I would have to give this light an 8 out of 10. Thing is quite kool! If Polarian comes out with their 30 watt I would entertain it but I am very satisfied with this light. I also own an AE 24 which is like carrying around a small missle. My Shark II was just too big as well and is again a pain in the *** to turn on/off. I will do a video shootout when I get my camcorder fixed.

This is the company I ordered it from and it got here in exactly in (2) days as promised. I paid for (2) day shipping and it got here in exactly two days. I do like the fact that they did not charge my credit card untill it shipped. The owner stated that he likes to start the light up and let it run for a while to rule out and problems before shipping to the customer. He stated that his shipment would get in on monday and I would recieve by wednesday. That is exactly what happend. BTW, it was fully charged as well.

This was the cheapest place that I could find it as well: http://www.opticshq.com/page/Optics/PROD/Surefire-HID/FL-MF-HID-35W-K3500R


----------



## capt_hooks (Nov 30, 2007)

Glad to hear you are enjoying the k3500, I have one on order should be here in a few days. I orderd from opticshq.com as well. I also liked the fact they ran the light before shipping.


----------



## Ken J. Good (Dec 4, 2007)

Dave, the owner of Fenix-Store.com was gracious enough to send me a T&E model of a pre-production Warrior III.

Right off the bat, the light looks well-built and has some adjustability in the focus with a slightly frosted/stippled reflector which probably fills in the beam at closer ranges.

I asked for it to do a beam shot/size comparison to the Polarion X1 because somebody within one of these threads wanted it.

It's really not an apple's to apple's comparison, but it might interesting anyway.

The X1 is simply going to blow this light out of the water in output and color temp. 

The X1 is calling out 3,400 lumens on its spec sheet.
The Microfire 3,500 lumens.

Somebody lost some lumens in there somewhere and it is not the Polarion X1. :thinking:

Just a quick toss of light over the fence into the neighboorhood will quickly lead you to that conclusion. The X1 has far more throw and far more lateral coverage at the same time.

I am not going to get too wrapped around the axle about that, but you will see the results yourself when I get imagery.

DATA BLOCK —
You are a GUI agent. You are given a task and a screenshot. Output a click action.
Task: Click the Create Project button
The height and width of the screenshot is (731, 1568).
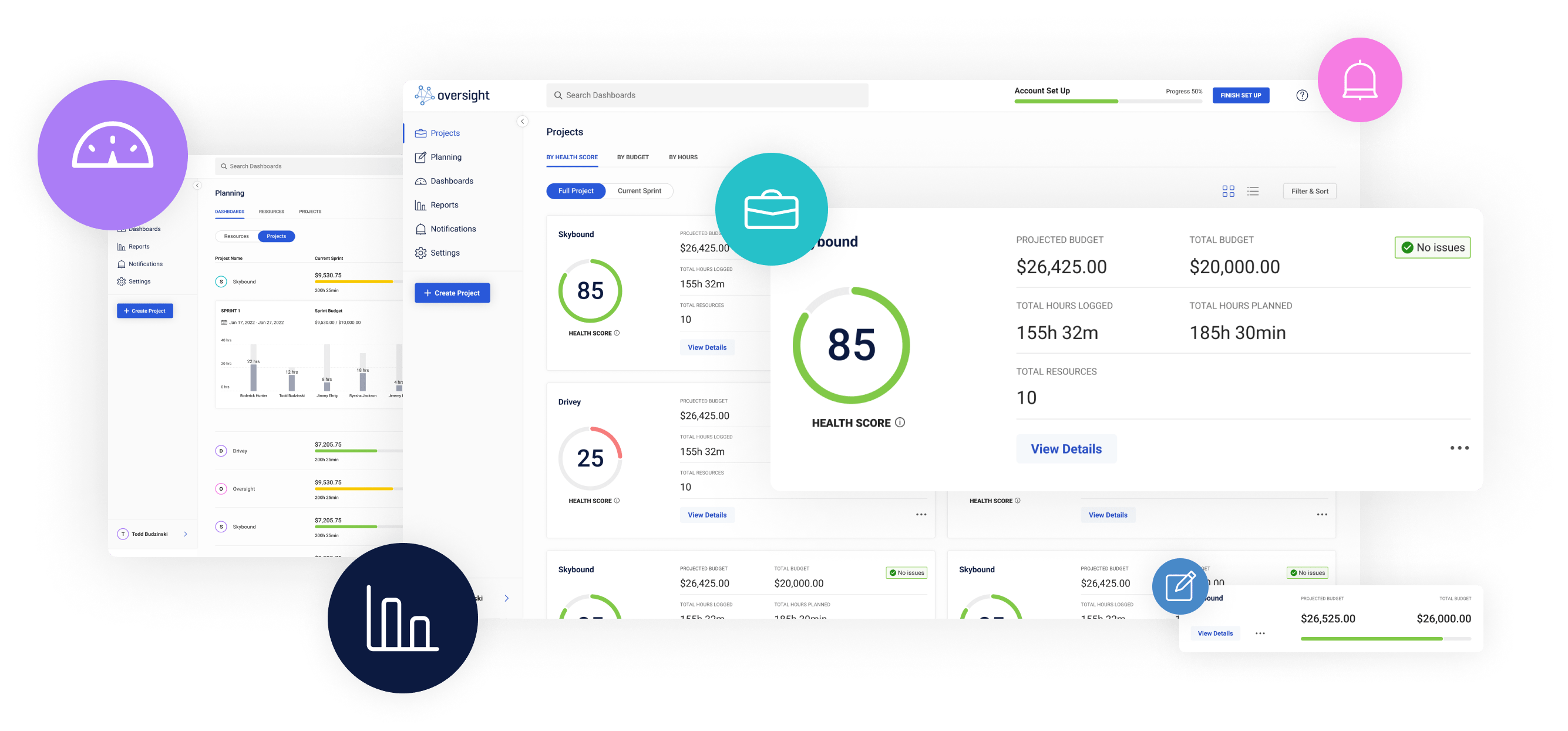pyautogui.click(x=453, y=293)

EXERCISE AIM — Could you carry on the flashlight forum thread past its final sentence, which ends "when I get imagery."?

TASK ANSWER —
The X1 is instant strike, something I have been taking for granted. The Warrior III is billed as instant activating, but clearly it takes a while to get to max output. 

The Warrior III is splash proof as opposed to the waterproof X1.

Switching on the Warrior III is much more familiar as it has it's clickable switch on the base of the light. The Polarion uses a rotary dial on the body.

The Warrior III is a much smaller/lighter than the X1 (basically a slightly over-sized mag light), far more conducive to putting in a go-bag, in vehicle storage compartment, take on a hike and puts out a decent quantity of light.

Gotta love the price. I cringe on the Chinese made front though, but that is a personal decision folks make on their own.

Overall, they are really two different products in the sense of size/power.

I will try and get outside and snap some pics in the next couple of nights.


----------



## dkoong (Dec 4, 2007)

does anyone's k3500r get REALLLLLY hot??? i ran it continuously from fresh battery to empty to test run time and the thing got so hot i could hardly hold it without a cloth!!


----------



## sharkeeper (Dec 4, 2007)

Ken J. Good said:


> It's really not an apple's to apple's comparison, but it might interesting anyway.



Gee you think so? It's like comparing a Porsche 911 twin turbo to a supercharged Mustang GT (both which I've owned btw).

Guess which one I'd rather be driving every day and getting dinged up?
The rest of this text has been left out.